The Opel Karl is a city car with a hatchback manufactured by GM Korea and marketed by Opel as a rebadged and restyled variant of the fourth-generation Chevrolet Spark (M400), replacing the Suzuki-sourced Agila in Opel's range. Named after Adam Opel's eldest son Carl, the city car was discontinued following the sale of Opel to PSA Group in 2019. General Motors marketed a rebadged variant in the United Kingdom as the Vauxhall Viva, resurrecting an old nameplate from 1963 to 1979.

== Overview ==
The Karl is a rebadged and restyled variant of the fourth-generation Chevrolet Spark, manufactured in South Korea. With fuel consumption reaching 4.3 L/100km, the Karl's 999 cc three-cylinder direct injection engine making 55 kW is from the GM engine family. Dimensionally very similar to its predecessor, it is 115 mm lower, making it almost the same size as the more expensive three-door Opel Adam.

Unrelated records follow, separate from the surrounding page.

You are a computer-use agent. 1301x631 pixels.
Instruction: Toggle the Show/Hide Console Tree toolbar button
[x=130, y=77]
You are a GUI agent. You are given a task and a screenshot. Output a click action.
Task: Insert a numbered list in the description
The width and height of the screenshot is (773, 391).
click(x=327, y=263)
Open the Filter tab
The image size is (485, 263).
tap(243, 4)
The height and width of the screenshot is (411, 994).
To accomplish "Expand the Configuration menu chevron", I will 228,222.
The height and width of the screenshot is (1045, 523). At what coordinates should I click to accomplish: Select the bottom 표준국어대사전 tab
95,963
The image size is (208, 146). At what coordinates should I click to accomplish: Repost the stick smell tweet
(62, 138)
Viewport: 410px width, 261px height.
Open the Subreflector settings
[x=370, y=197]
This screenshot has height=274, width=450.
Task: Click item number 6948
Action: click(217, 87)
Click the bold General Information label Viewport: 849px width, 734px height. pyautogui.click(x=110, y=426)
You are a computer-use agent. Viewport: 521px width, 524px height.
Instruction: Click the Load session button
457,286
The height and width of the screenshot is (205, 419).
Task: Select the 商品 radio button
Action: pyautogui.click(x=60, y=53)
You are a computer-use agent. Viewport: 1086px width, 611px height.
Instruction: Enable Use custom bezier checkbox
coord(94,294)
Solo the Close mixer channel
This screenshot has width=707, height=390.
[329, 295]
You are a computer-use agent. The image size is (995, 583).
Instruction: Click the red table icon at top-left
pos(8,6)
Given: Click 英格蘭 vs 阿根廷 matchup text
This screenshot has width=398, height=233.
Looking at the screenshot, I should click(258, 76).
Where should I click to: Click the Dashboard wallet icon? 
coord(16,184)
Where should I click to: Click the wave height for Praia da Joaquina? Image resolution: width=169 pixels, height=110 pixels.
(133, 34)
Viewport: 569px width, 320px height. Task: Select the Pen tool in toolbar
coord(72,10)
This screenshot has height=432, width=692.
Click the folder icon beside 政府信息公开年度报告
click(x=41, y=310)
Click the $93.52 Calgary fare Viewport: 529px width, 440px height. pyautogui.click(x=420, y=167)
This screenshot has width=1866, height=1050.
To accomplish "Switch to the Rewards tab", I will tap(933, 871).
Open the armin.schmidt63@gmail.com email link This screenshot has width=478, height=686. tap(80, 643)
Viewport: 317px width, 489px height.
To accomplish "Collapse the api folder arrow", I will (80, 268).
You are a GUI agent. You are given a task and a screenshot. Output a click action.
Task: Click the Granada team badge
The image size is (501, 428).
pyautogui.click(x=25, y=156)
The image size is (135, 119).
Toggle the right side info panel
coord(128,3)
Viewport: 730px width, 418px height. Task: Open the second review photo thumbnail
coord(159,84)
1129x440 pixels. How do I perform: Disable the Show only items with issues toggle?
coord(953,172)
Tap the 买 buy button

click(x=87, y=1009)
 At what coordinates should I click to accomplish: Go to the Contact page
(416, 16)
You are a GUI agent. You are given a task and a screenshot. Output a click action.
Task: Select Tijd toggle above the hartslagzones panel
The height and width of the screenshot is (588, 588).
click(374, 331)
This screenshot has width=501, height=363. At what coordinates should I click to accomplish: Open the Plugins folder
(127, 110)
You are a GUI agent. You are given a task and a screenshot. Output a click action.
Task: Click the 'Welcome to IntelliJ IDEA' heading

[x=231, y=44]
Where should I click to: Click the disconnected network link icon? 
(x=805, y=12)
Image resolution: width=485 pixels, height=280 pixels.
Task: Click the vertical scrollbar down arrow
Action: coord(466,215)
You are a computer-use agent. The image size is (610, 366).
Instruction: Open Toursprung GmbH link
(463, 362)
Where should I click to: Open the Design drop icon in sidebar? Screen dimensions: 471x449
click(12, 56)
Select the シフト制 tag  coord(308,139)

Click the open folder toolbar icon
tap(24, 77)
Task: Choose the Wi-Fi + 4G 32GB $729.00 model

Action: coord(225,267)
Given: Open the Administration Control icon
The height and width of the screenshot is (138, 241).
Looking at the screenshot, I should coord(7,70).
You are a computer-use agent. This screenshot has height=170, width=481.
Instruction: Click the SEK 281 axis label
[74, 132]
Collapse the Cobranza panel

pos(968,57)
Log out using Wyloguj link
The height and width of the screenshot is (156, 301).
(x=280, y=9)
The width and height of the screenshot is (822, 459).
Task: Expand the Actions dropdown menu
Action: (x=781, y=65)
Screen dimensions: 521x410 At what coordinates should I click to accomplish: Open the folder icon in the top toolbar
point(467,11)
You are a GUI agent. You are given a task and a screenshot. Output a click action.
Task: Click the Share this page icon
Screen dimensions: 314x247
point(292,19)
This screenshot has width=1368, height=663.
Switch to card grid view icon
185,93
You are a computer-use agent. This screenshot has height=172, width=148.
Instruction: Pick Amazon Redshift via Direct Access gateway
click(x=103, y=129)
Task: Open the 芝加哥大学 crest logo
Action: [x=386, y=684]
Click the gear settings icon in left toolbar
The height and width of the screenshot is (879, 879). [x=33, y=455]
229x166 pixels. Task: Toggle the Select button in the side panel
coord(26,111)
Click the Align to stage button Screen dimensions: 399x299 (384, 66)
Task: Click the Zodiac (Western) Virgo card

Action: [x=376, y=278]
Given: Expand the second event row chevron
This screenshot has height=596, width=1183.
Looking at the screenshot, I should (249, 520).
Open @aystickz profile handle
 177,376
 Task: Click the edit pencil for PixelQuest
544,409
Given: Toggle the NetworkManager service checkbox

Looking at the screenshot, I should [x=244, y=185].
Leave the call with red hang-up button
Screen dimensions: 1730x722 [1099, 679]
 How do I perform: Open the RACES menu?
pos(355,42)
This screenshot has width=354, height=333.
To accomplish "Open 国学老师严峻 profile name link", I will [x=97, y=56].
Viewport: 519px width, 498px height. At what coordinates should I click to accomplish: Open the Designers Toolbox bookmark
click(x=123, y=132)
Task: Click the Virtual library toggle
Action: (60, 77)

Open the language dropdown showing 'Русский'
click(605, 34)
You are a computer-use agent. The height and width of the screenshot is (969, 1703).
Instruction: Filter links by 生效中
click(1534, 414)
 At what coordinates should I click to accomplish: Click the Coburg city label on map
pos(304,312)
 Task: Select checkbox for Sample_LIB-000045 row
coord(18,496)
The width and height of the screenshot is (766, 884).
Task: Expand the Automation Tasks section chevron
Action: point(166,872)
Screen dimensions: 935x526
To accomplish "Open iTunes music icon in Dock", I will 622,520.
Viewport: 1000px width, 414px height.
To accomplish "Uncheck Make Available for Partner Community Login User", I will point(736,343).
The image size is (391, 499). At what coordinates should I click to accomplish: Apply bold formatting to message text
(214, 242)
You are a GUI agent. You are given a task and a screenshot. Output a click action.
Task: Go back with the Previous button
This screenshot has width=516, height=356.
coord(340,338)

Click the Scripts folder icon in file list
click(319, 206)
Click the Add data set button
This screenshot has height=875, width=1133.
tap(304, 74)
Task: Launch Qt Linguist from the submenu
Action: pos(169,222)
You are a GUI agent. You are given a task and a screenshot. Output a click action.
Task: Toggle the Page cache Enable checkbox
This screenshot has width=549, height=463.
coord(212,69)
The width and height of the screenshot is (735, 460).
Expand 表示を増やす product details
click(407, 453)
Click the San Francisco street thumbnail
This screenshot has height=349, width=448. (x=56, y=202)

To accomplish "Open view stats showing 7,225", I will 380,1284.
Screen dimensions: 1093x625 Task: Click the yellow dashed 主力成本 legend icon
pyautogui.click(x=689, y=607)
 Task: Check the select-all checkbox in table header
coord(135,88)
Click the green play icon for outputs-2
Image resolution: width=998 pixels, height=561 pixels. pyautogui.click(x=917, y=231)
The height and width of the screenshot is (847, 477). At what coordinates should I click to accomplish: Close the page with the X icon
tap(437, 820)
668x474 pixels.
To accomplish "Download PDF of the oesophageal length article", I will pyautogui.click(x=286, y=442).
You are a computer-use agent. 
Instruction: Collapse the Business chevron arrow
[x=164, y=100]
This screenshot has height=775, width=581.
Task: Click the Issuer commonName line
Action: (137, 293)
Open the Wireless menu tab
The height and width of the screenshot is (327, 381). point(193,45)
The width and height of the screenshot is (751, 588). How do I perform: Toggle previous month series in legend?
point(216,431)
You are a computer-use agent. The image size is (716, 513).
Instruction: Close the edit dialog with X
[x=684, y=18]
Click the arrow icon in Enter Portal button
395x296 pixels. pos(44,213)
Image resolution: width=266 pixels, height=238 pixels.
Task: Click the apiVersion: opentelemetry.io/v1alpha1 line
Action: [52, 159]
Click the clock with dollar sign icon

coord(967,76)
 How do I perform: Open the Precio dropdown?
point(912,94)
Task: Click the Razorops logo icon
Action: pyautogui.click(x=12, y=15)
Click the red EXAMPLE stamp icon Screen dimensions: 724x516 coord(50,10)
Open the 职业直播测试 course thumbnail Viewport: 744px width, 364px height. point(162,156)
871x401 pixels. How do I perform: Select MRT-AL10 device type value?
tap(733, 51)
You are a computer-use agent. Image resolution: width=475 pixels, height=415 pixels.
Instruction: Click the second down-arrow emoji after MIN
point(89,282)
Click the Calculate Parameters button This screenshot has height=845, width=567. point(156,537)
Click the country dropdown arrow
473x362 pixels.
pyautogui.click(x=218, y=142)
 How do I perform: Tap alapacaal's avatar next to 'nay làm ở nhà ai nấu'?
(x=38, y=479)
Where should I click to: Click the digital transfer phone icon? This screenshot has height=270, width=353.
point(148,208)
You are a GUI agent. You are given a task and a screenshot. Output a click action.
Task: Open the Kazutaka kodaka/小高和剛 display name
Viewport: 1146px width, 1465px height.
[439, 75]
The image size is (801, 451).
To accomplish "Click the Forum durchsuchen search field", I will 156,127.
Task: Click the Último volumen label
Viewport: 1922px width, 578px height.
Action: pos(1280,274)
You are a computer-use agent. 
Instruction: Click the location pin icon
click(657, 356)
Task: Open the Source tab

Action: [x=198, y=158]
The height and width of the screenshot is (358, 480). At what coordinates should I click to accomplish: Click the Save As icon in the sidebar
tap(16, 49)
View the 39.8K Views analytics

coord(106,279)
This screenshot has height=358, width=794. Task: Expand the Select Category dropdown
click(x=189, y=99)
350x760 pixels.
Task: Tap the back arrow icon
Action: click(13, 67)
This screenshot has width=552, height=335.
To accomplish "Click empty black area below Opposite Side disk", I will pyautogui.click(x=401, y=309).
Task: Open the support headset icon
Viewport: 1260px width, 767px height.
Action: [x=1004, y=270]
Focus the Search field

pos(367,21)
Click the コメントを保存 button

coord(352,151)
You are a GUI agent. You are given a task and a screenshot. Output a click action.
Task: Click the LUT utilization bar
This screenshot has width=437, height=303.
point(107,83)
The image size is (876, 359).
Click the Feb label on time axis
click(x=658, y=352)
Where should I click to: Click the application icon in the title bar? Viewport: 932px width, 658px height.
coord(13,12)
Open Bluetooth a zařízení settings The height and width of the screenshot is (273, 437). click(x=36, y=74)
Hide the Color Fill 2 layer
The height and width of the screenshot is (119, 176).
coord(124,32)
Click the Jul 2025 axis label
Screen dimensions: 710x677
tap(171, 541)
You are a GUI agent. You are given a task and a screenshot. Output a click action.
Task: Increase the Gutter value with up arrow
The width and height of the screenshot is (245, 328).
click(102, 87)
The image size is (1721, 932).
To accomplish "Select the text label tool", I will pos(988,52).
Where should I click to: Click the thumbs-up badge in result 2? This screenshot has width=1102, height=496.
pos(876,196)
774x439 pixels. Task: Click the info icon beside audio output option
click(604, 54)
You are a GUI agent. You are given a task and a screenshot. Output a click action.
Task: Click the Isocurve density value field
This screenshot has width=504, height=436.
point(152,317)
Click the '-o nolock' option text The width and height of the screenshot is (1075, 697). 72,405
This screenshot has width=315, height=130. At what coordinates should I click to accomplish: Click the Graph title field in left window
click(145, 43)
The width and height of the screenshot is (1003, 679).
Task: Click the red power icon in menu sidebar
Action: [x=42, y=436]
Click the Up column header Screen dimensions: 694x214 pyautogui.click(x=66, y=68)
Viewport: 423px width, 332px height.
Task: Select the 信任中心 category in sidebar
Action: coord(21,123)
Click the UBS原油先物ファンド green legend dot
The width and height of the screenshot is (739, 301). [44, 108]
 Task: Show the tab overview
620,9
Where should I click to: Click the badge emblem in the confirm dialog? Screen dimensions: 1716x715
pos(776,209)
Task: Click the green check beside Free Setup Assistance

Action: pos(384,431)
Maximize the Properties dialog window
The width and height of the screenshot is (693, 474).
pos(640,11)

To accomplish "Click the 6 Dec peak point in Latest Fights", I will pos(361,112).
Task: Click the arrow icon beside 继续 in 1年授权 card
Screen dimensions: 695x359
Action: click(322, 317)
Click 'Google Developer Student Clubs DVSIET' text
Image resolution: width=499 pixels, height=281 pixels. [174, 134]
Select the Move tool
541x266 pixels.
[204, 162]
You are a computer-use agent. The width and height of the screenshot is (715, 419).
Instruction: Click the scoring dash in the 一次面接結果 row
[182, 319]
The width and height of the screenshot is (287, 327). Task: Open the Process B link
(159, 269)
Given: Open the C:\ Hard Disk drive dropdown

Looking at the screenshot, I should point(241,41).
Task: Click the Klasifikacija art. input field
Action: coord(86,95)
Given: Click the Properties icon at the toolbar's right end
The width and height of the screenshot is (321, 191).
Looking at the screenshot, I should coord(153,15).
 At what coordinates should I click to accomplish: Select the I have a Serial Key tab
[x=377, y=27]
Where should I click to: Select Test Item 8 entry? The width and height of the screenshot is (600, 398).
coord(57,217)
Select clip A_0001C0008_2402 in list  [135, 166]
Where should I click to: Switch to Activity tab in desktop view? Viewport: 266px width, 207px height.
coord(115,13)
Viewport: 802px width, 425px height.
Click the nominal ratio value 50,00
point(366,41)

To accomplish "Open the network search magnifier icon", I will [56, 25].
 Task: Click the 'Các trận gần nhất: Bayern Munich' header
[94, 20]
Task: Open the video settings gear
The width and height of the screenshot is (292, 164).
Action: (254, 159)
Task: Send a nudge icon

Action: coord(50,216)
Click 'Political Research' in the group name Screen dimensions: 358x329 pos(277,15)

Equipment includes six airbags, ESC with hill start assist, Tyre Pressure Monitoring System (TPMS), electric power steering, cruise control, rear parking sensors, lane departure warning, automatic climate control, start-stop system, a seven-inch display with IntelliLink and OnStar systems, and optional - heated front seats, heated steering wheel, electric sunroof and 16-inch alloy wheels.

The Opel Karl was not sold in all European markets. It was not regularly available in Norway, Sweden, CIS countries, Malta, Eastern Balkans (including Bulgaria and Romania), Greece, Turkey, nor Cyprus.

The Karl had its second world premiere held in Rijeka, Croatia, in 2015. In October 2018, it was announced that the production of the Karl and Viva would be discontinued by the end of 2019.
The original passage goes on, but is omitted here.